Late Night: Jon Stewart, Stephen Colbert mock Bloomberg's soda ban
On Thursday night, Comedy Central colleagues Jon Stewart and Stephen Colbert piled on New York City Mayor Michael Bloomberg for his widely criticized plan to ban large-sized sugary drinks from the city's delis and concession stands. (If David Letterman weren't in reruns this week, no doubt he would have joined in the fun too.)
First up was "The Daily Show," where Stewart -- who is nothing if not passionate when it comes to the subject of New York food culture -- argued that unhealthy eating is an essential part of the Big Apple experience. He pointed to the futility of banning sodas over 16 ounces in a city where you can get a "14-pound" pastrami sandwich garnished with "7 pounds of beef tongue" from the Carnegie Deli. (Also problematic for Stewart: The proposed ban put him in the unpleasant situation of agreeing with conservative commentator Tucker Carlson.)
Stewart blamed another overreaching mayor for the obesity crisis: Rudy Giuliani. Back when Times Square was full of strip clubs and porn shops, rather than places like the Olive Garden or the Bubba Gump Shrimp Co., New Yorkers were thinner, he claimed. "Mr. Mayor, pick your poison," he advised. "Obesity's the problem now. Fine, I think I know how to solve it. Reintroduce crack. It may be whack, but when that weight comes off, it stays off."

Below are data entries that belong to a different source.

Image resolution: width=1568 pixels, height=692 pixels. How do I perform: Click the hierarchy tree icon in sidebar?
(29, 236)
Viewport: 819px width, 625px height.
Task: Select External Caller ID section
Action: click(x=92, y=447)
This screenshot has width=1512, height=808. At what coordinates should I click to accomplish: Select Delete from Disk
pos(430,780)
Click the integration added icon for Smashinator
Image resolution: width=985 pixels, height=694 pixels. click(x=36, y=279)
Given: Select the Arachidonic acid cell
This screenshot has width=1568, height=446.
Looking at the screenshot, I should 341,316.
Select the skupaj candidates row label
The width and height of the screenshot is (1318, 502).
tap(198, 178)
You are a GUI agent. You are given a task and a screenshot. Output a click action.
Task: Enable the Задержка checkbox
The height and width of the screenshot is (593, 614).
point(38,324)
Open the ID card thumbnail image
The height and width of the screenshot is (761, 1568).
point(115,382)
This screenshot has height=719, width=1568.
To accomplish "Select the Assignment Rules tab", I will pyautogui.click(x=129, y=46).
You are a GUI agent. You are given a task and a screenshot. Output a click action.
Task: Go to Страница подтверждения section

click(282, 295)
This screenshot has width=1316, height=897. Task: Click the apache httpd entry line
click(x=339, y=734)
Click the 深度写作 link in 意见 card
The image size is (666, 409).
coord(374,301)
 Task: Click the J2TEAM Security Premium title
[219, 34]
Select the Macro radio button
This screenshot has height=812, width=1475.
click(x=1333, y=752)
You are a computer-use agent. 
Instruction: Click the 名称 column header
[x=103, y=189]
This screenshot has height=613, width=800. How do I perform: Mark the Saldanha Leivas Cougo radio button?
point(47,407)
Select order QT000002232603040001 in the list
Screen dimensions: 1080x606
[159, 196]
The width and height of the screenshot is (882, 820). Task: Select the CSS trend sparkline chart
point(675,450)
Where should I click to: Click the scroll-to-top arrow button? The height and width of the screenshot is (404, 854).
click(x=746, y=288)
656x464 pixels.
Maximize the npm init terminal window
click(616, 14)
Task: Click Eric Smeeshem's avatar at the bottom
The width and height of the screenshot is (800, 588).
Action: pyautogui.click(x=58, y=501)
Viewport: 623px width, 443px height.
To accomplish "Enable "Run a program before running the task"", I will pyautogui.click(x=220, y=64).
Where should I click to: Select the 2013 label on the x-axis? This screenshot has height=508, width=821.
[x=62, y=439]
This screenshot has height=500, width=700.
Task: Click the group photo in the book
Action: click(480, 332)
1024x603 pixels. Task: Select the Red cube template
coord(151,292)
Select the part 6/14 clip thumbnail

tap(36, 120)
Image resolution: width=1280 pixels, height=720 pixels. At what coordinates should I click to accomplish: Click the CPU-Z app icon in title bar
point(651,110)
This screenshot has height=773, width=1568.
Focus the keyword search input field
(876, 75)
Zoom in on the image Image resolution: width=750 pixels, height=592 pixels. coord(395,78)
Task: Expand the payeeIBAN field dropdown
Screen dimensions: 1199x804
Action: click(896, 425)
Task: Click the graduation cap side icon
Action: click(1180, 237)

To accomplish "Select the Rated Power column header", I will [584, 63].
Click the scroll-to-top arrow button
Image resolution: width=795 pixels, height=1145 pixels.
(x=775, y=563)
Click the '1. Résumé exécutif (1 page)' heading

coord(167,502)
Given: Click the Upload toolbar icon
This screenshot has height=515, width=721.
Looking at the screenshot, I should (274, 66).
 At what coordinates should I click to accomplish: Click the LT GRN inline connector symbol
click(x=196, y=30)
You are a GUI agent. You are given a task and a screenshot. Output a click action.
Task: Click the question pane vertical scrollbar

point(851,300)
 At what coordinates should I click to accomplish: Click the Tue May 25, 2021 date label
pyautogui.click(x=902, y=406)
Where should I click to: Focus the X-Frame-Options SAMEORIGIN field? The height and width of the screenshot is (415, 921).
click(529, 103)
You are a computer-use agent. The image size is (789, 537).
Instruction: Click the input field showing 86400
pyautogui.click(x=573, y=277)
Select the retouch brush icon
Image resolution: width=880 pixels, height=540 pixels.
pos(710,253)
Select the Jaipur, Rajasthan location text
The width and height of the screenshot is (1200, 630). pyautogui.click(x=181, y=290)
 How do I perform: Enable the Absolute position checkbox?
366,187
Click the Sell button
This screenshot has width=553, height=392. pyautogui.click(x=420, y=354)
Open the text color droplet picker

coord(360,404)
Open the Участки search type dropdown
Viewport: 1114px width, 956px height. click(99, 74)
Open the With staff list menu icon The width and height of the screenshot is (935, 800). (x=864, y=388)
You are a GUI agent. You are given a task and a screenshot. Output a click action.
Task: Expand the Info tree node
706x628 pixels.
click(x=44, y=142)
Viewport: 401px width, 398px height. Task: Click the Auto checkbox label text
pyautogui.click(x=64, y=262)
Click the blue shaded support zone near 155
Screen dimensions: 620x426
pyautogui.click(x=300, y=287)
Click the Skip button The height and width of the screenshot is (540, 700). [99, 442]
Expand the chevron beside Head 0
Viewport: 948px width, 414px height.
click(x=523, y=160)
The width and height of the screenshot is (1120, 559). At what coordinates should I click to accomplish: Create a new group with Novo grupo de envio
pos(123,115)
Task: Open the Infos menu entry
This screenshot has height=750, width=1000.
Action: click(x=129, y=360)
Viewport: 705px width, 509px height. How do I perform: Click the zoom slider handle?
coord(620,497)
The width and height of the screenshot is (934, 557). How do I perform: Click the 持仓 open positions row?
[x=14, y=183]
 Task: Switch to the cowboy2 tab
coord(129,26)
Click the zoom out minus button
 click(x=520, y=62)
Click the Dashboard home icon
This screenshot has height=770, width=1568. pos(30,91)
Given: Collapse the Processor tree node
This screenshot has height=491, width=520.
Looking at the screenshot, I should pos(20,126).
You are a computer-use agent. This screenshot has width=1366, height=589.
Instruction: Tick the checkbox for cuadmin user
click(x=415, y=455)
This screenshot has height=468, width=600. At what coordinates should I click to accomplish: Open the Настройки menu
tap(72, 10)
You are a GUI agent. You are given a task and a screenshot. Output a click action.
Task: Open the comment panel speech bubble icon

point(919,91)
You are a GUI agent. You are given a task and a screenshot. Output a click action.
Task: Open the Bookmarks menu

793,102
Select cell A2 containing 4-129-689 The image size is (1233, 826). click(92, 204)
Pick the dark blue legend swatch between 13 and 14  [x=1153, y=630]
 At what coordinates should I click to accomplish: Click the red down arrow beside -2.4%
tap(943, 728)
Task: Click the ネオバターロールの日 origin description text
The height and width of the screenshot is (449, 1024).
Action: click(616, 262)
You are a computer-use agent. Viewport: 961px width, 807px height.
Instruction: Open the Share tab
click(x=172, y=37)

As is his wont, Colbert took a slightly more absurdist approach to the subject. He bemoaned Bloomberg's transformation of the city into "an organic, slow-food, nanny state," and suggested the prohibition was contrary to the American can-do spirit because "we haven't even achieved type-3 diabetes yet."
Colbert reluctantly conceded that he, like other New Yorkers, would have to make some major lifestyle changes if the ban goes into effect. First order of business: Putting "Drinky," his 6-foot-tall pet giant drink, out of his (its?) misery. The grim task wasn't easy for Colbert, who wept as he brandished a pistol and fired a single shot at the back of Drinky's head.
We all like a little sugar now and then, but who knew giving up soda could be quite so difficult?